The present work examines the combined influence of artificial roughness and jet impingement on the performance of solar air heater (SAH). The impingement jet SAH is roughened with discrete multi-arc-shaped ribs. The experiment is performed by varying the Reynolds number (Re) from 3000 to 19,000. The different roughness parameters of multi-arc ribs varied during experimentation are as follows; relative discrete distance (Dd/Lv) from 0.27 to 0.86, relative discrete width (gw/Hr) from 0.32 to 1.72, relative rib height (Hr/H) from 0.025 to 0.047, relative rib pitch (Pr/H) from 0.58 to 3.1, arc angle (αa) from 35° to 65°, the streamwise pitch ratio (X/Dh) from 0.47 to 1.72 and spanwise pitch ratio (Y/Dh) from 0.46 to 0.82. The Nusselt number (Nu) and friction factor (f) for roughened solar thermal collector are found to be 7.61 and 6.48 times higher than that of smooth channel.
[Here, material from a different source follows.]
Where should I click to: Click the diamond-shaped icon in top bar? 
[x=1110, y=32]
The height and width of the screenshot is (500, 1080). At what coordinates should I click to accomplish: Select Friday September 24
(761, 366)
A thermal-hydraulic performance of 4.1 is obtained for the array of designed parameters. The correlations are also established for Nu and f using experimental data. So, utilizing roughness element along with jet impingement in SAH is found to have a substantial impact on its thermo-hydraulic performance (ηthp).

Suggested Citation

  • Kumar, Raj & Kumar, Sushil & Nadda, Rahul & Kumar, Khusmeet & Goel, Varun, 2022. "Thermo-hydraulic efficiency and correlation development of an indoor designed jet impingement solar thermal collector roughened with discrete multi-arc ribs," Renewable Energy, Elsevier, vol. 189(C), pages 1259-1277.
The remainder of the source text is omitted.